Le sénateur Neufeld : Non. Je vais passer à autre chose.

Monsieur Herbert, j’ai posé la question à diverses Premières Nations. Il est possible que vous ne puissiez pas y répondre. La Déclaration des Nations Unies sur les droits des peuples autochtones fait partie du projet de loi, qui prévoit l’obtention du consentement préalable, donné librement et en connaissance de cause. Quelle est votre définition du consentement ou celle du groupe que vous représentez?

M. Herbert : La dernière partie de votre question est importante. La nation pour laquelle je travaille définit le consentement par un oui ou un non. J’ajoute cependant que la nation souhaite arriver à un oui.

Le sénateur Neufeld : Certainement, pour tout le monde.

M. Herbert : Pour ma nation en particulier.

Le sénateur Neufeld : Oui.

M. Herbert : Puisqu’on prévoit le consentement, cela établit clairement les exigences qui sont déjà en place pour les promoteurs. Lorsque des promoteurs travaillent avec nous pour obtenir notre consentement, ils ont obtenu des approbations. Ceux qui n’ont pas cherché à obtenir notre consentement ont obtenu des approbations, mais de toute façon, leur projet a été bloqué légalement par notre nation. Ma nation dirait que le consentement est déjà exigé. Cela nous prend donc — ainsi qu’à toutes les autres parties — beaucoup plus de temps.
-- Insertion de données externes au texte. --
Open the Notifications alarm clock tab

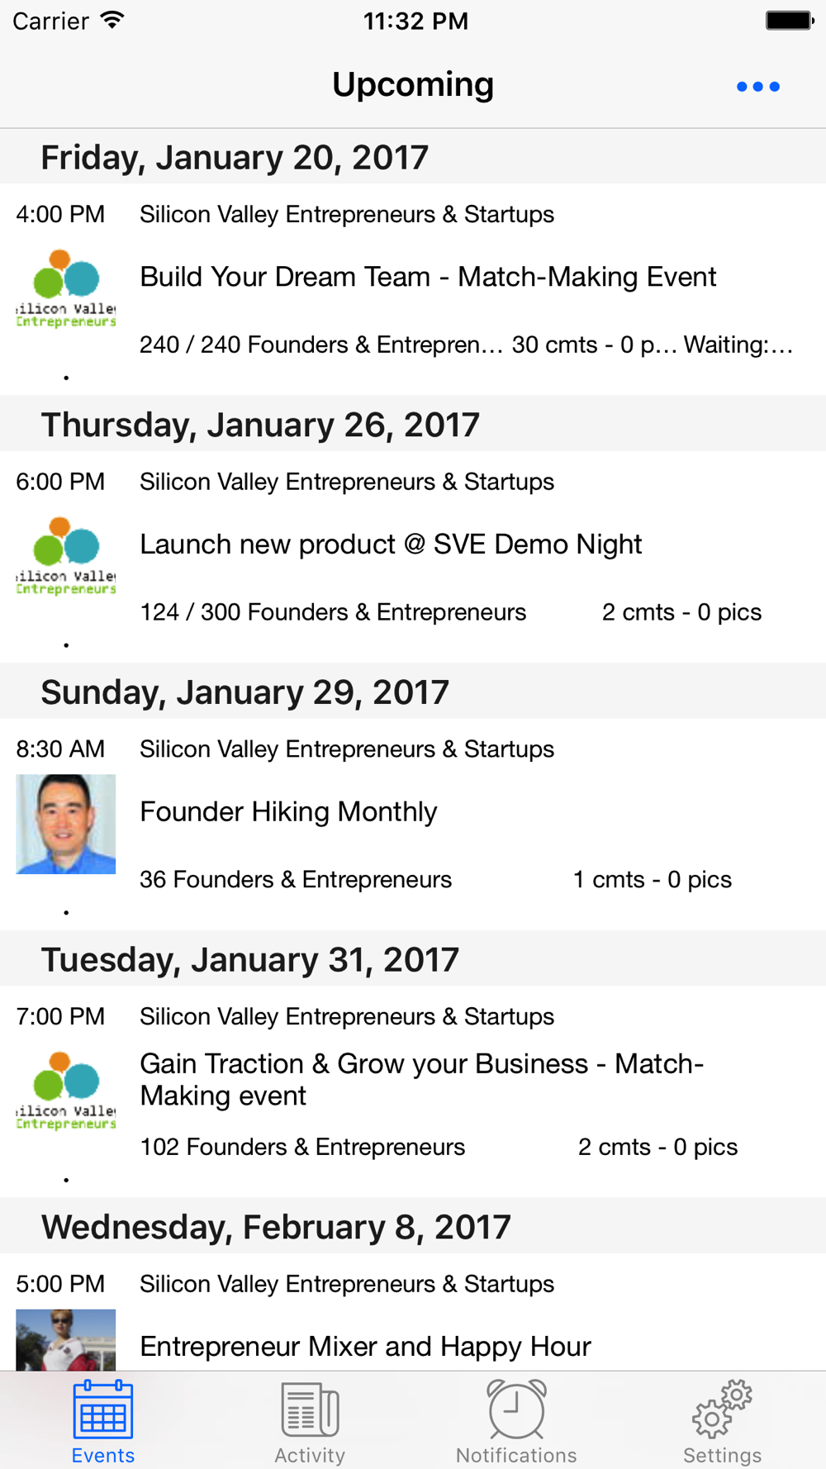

La sénatrice Cordy : Monsieur Herbert, vous avez parlé du chevauchement des compétences territoriales. D’abord, je dois dire que je ne suis pas trop certaine de ce que cela signifie; parlez-vous du chevauchement entre les nations autochtones, ou bien entre les compétences provinciales, territoriales et fédérale? Pourriez-vous nous l’expliquer? Vous en avez parlé brièvement dans votre exposé. Que voulez-vous dire exactement et quelles sont vos préoccupations?

M. Herbert : Je parle des deux. Étant donné que la nation est très centrée sur les ressources marines, nous sommes souvent au confluent des compétences provinciales et fédérale qui se recoupent. Nous sommes actuellement engagés dans un processus d’évaluation provinciale exhaustive d’un projet qui sera mis sur pied exclusivement sur des terres fédérales et qui n’a pas déclenché d’évaluation fédérale. Nous sommes dans une situation vraiment très compliquée où nous effectuons une évaluation intensive et approfondie d’un projet sur lequel l’organisme de réglementation n’a aucune compétence réelle. Je dirais que c’est parce que la réglementation est très déficiente, à cause de la Loi canadienne sur l’évaluation environnementale de 2012. C’est ce que je pense.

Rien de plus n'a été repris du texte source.